ACTION ITEM: Write the next part of the SCYNEXIS grant announcement, starting right after its list of four cyclophilin inhibitor programs.

SOURCE TEXT:

* * * * * * *

Drug discovery and development company SCYNEXIS, Inc. today announced that the Company has been awarded four grants totaling $977,917 under the U.S. Federal Government's Qualifying Therapeutic Discovery Project (QTDP). SCYNEXIS is developing a proprietary internal pipeline of cyclophilin inhibitors, a class of drugs that hold significant potential for the treatment of a broad range of diseases. The Company's lead candidate from the platform, SCY-635, is currently in clinical trials for the treatment of hepatitis C virus (HCV). The grant applications are related to the development of four of the Company's cyclophilin inhibitor programs:
- SCY-635, an oral HCV therapy,
- A single drug cyclophilin inhibitor for treating human immunodeficiency virus and HCV in coinfected patients,
- SCY-641, a cyclophilin inhibitor for ophthalmic diseases, and
- Cyclophilin D inhibitors for treating human conditions such as ischemia/reperfusion injury, trauma and neurodegenerative diseases.

* * * * * * *

[Dataset excerpts]
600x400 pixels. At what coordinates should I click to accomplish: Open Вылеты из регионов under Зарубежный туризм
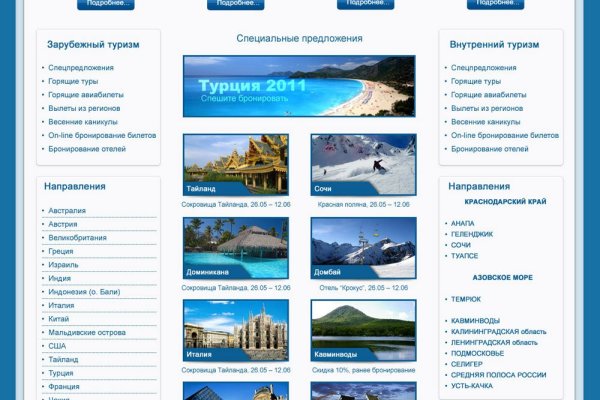pyautogui.click(x=84, y=108)
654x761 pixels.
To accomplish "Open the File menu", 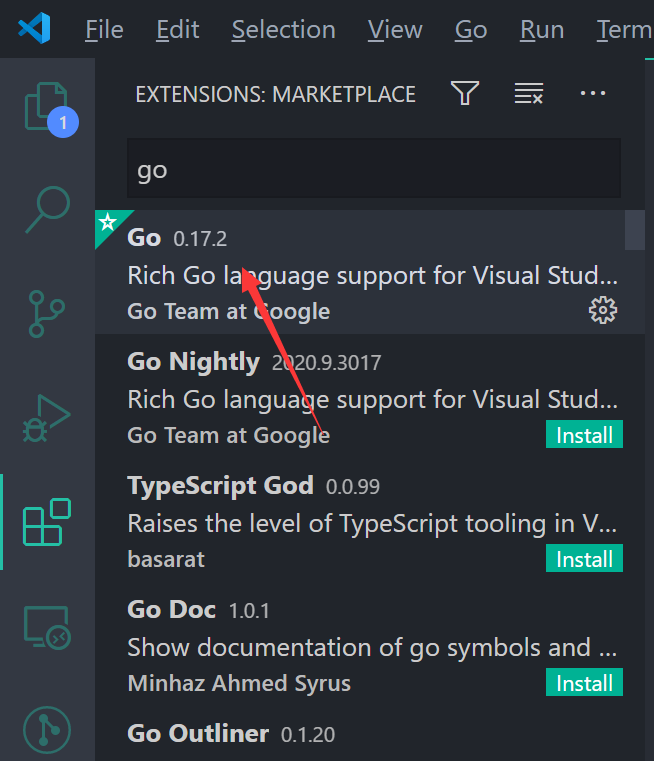I will click(104, 30).
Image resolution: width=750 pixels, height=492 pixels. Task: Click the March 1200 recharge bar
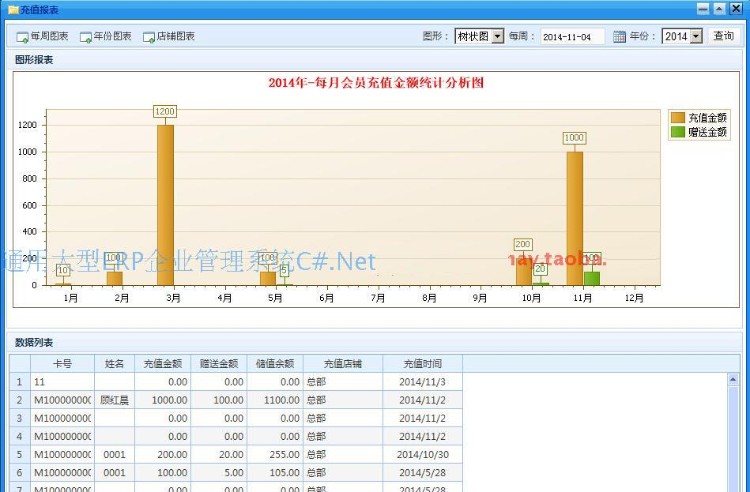point(166,205)
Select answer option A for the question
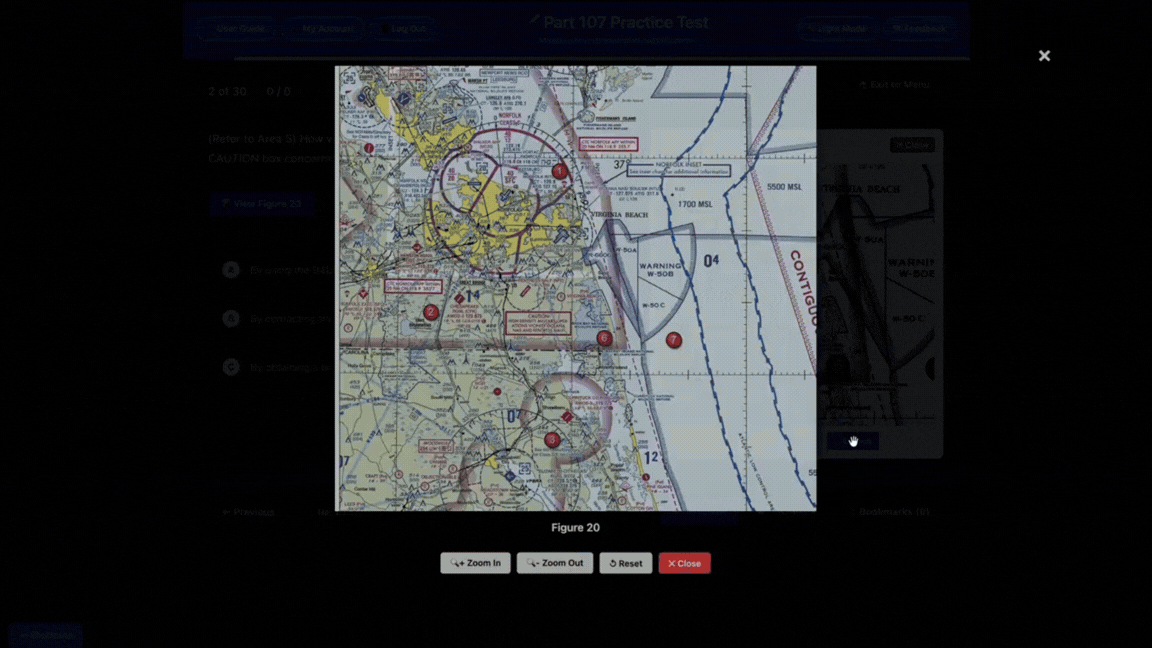 click(x=230, y=270)
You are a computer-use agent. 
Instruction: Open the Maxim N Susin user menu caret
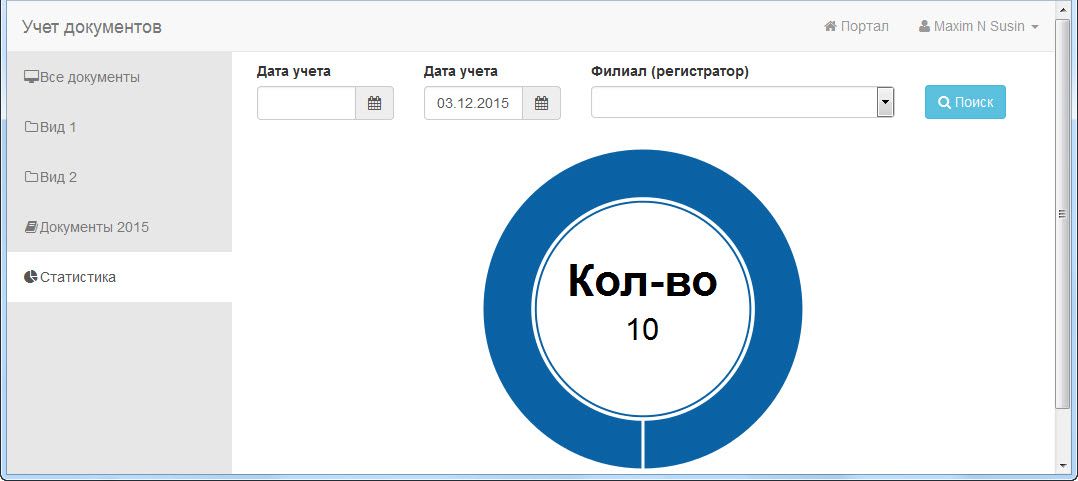coord(1034,27)
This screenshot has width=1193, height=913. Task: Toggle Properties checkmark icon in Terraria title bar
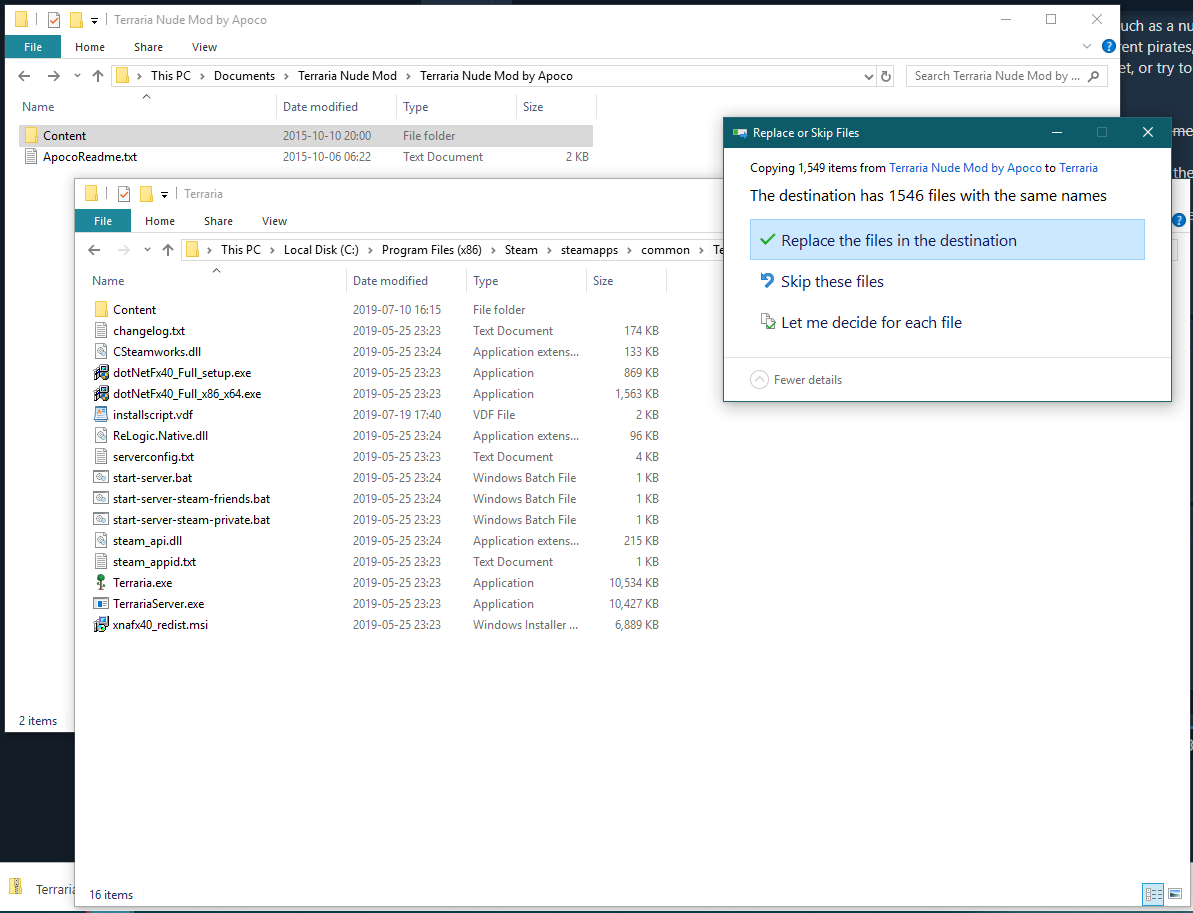click(124, 194)
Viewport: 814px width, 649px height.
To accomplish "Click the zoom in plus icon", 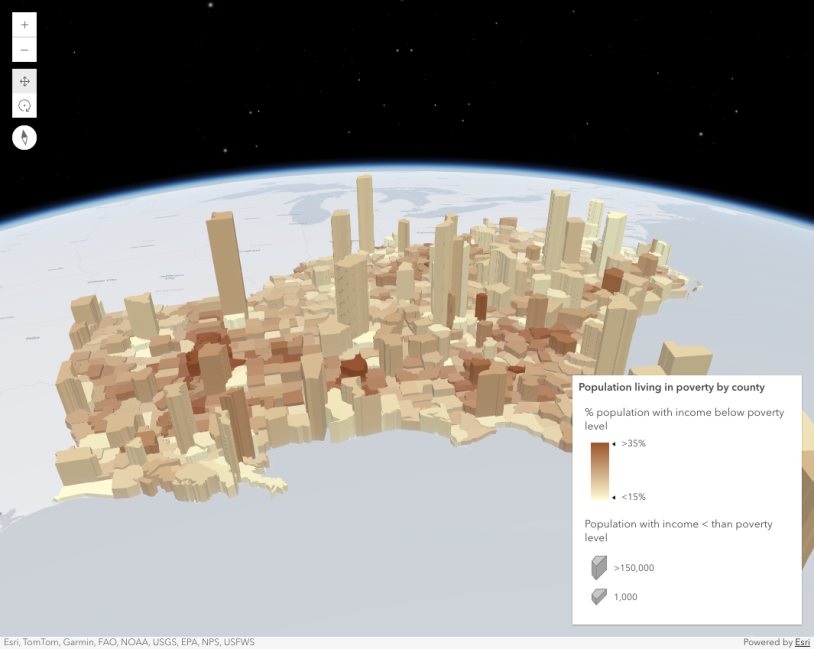I will click(24, 25).
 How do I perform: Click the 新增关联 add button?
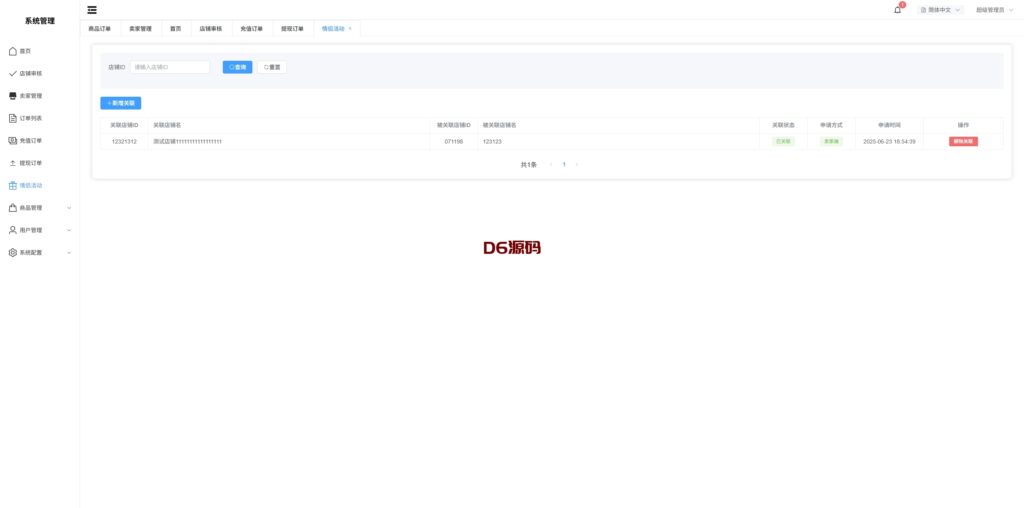pos(120,103)
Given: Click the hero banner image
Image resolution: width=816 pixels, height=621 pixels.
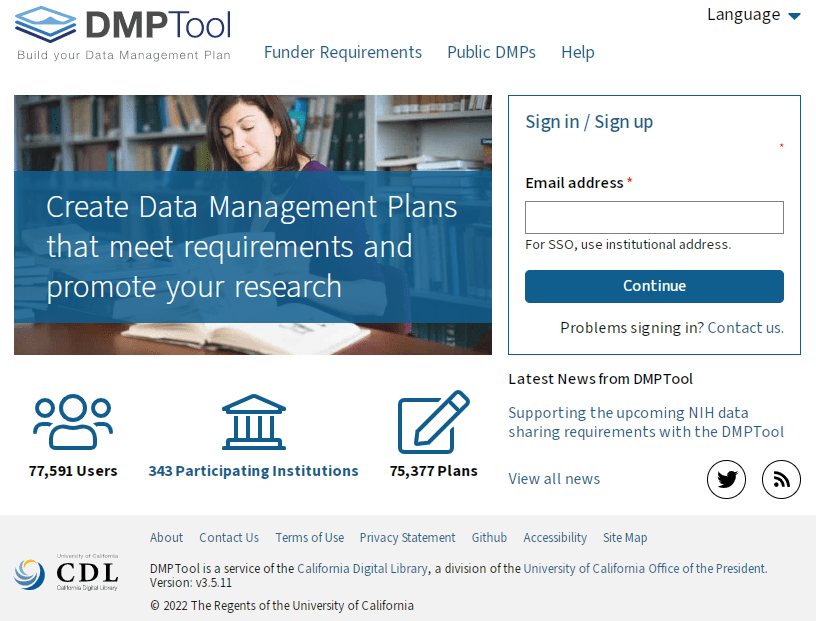Looking at the screenshot, I should coord(253,225).
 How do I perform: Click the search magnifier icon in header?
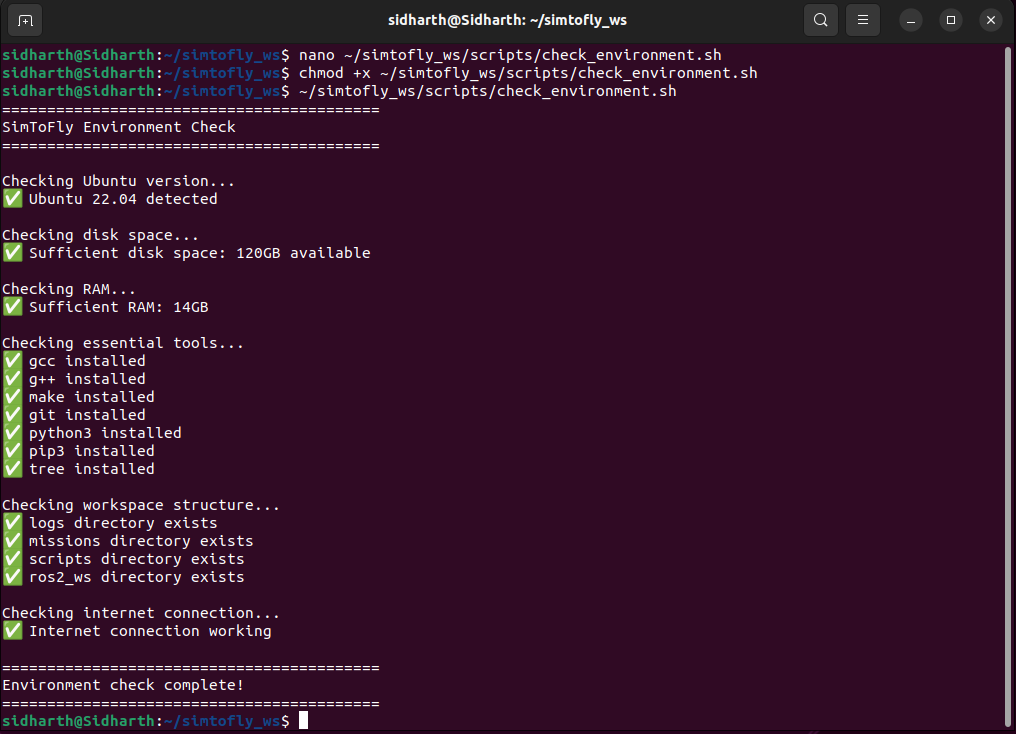[820, 20]
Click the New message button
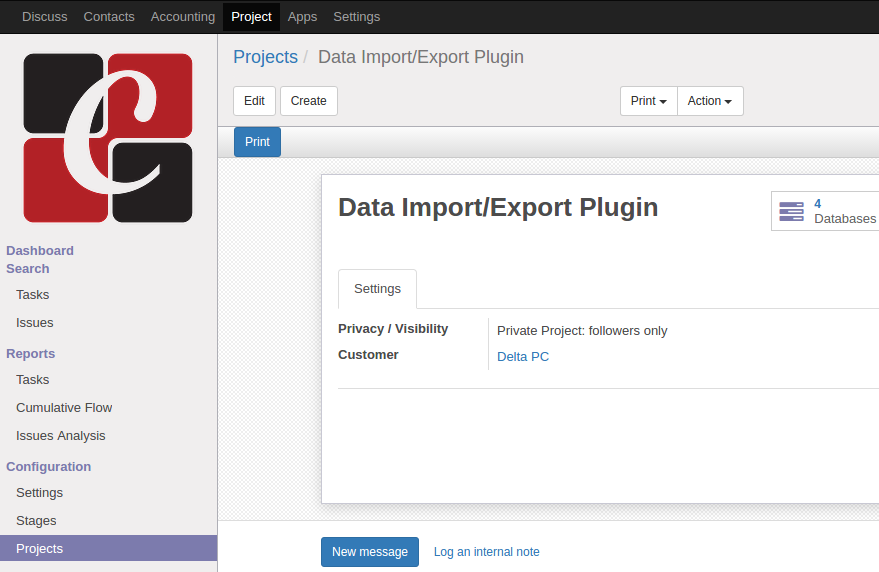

* * * * * * *

REPLY:
The QTDP tax credit was enacted as part of the Patient Protection and Affordable Care Act of 2010 and provides non-taxed grants or tax credits to small and mid-sized biotech, pharmaceutical and medical device companies. The benefit is targeted to therapeutic discovery projects that show potential to result in new therapies to treat areas of unmet medical need or to prevent, detect or treat chronic or acute diseases and conditions. Allocation of the credit also took into consideration which projects show the greatest potential to create and sustain high-quality, high-paying U.S. jobs and to advance U.S. competitiveness in life, biological and medical sciences. SCYNEXIS received the maximum award granted for each of the four project applications it submitted.